Dispersed MnO 2 nanoparticles/sugarcane bagasse-derived carbon composite as an anode material for lithium-ion batteries.

Bagasse-derived carbon electrodes were developed by doping with nitrogen functional groups and compositing with high-capacity MnO 2 nanoparticles (MnO 2 /NBGC). The bagasse-derived biochar was N-doped by refluxing in urea, followed by the deposition of MnO 2 nanoparticles onto its porous surface via the hydrothermal reduction of KMnO 4 . Different initial KMnO 4 loading concentrations ( i.e. 5, 10, 40, and 100 mM) were applied to optimize the composite morphology and the corresponding electrochemical performance. Material characterization confirmed that the carbon composite has a mesoporous structure along with the dispersion of MnO 2 nano-particles on the N-containing carbon surface. It was found that the 5-MnO 2 /NBGC sample exhibited the highest electrochemical performance with a reversible capacity of 760 mA h g -1 at a current density of 186 mA g -1 . It delivered reversible capacities of 488 and 390 mA h g -1 in cycle tests at 372 and 744 mA g -1 , respectively, for 150 cycles and presented good reversibility with nearly 100% coulombic efficiency.

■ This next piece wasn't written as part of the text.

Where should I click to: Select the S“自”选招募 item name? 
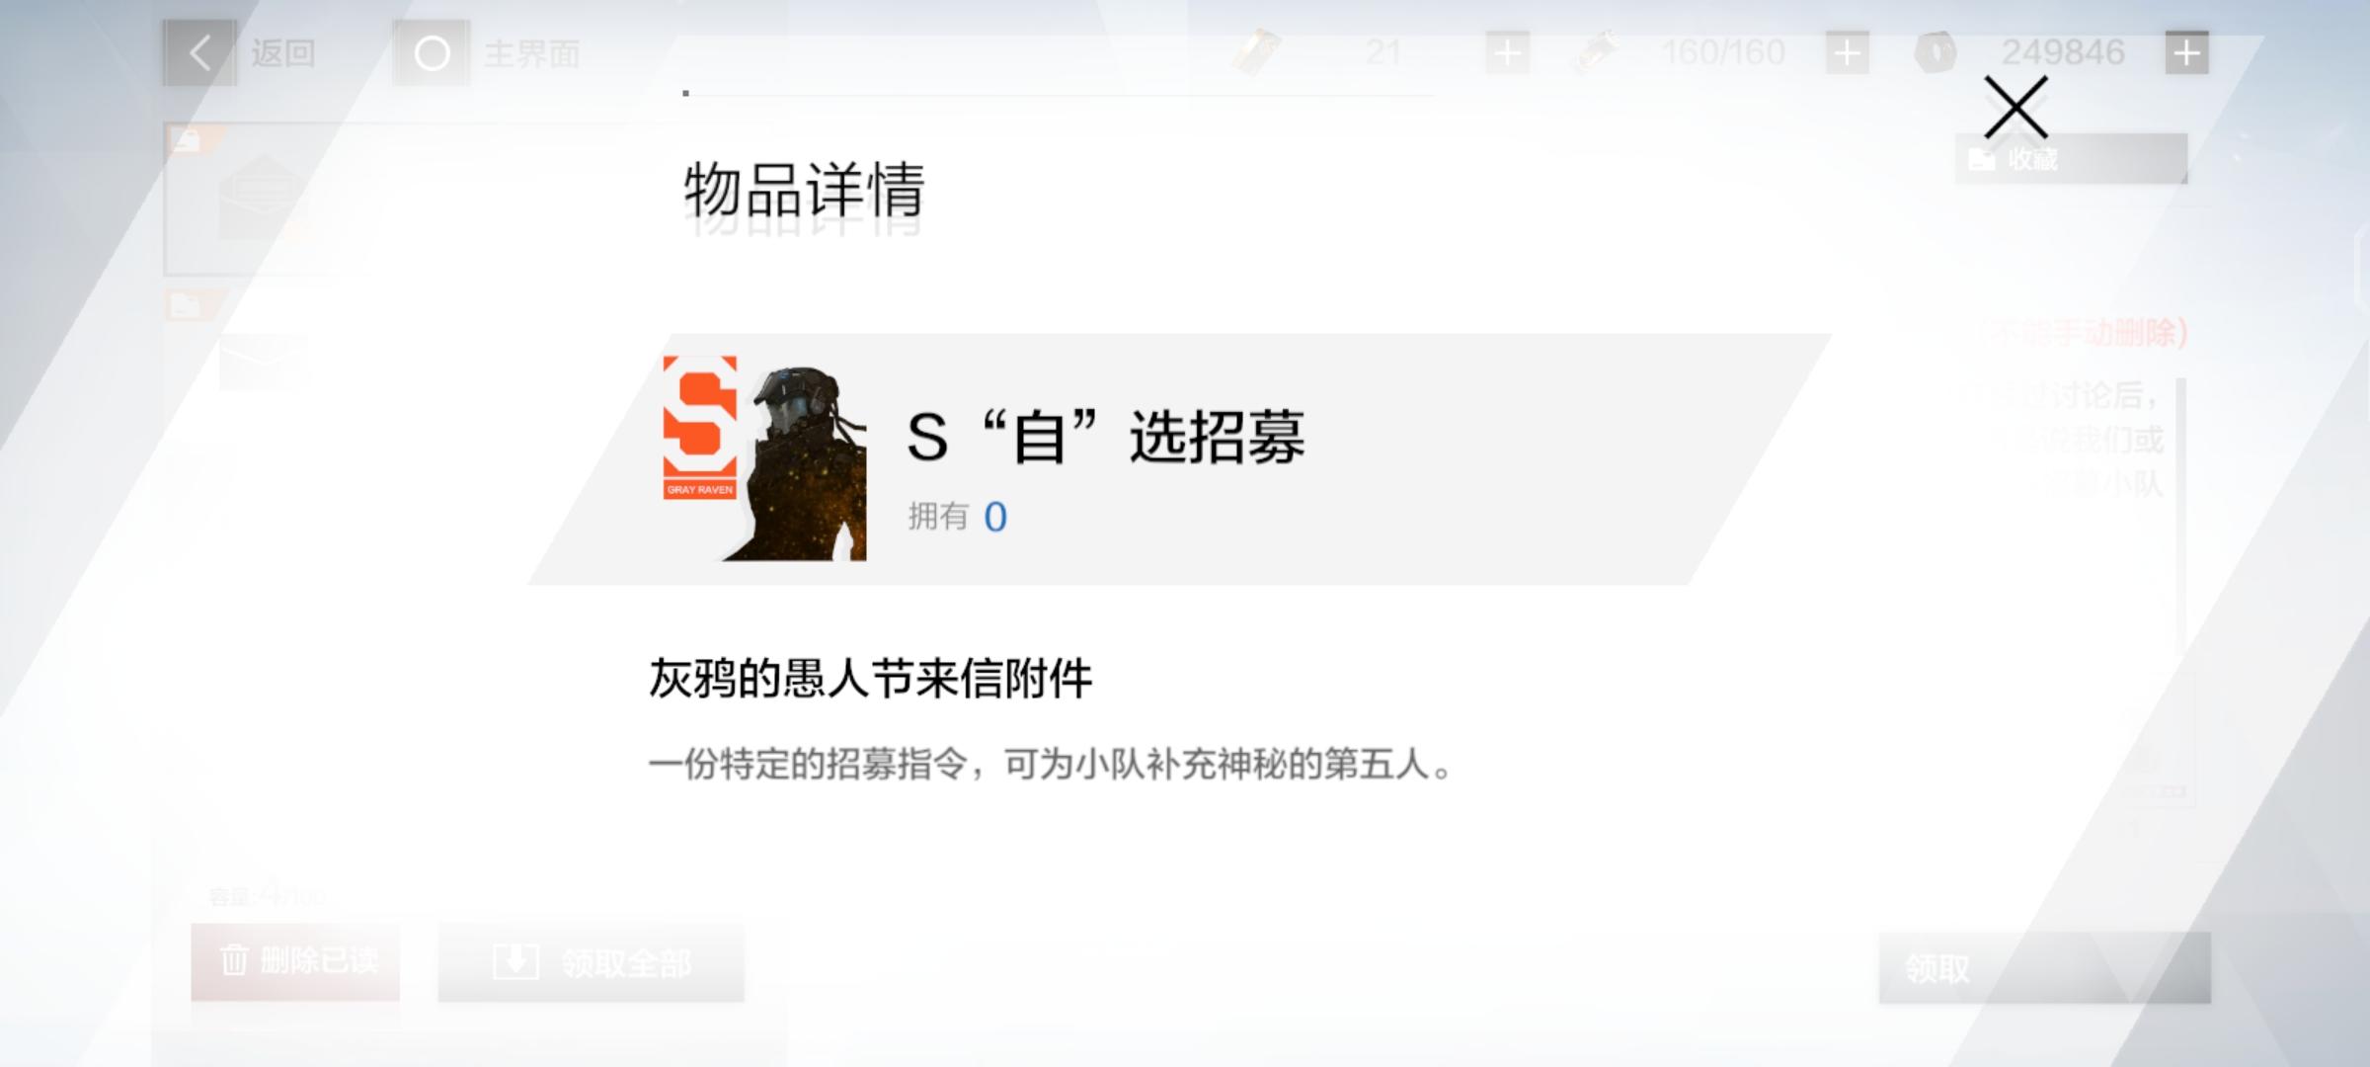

In addition, it could exert high capacities up to 388 and 301 mA h g -1 even under high current densities of 1860 and 3720 mA g -1 , respectively. Moreover, most of the prepared composite products showed high rate capability with great reversibility up to more than 90% after testing at a high current density of 3720 mA g -1 . The great electrochemical performance of the MnO 2 /NBGC nanocomposite electrode can be attributed to the synergistic impact of the hierarchical architecture of the MnO 2 nanocrystals deposited on porous carbon and the capacitive effect of the N-containing defects within the carbon material. The nanostructure of the MnO 2 particles deposited on porous carbon limits its large volume change during cycling and promotes good adhesion of MnO 2 nanoparticles with the substrate. Meanwhile, the capacitive effect of the exposed N-functional groups enables fast ionic conduction and reduces interfacial resistance at the electrode interface.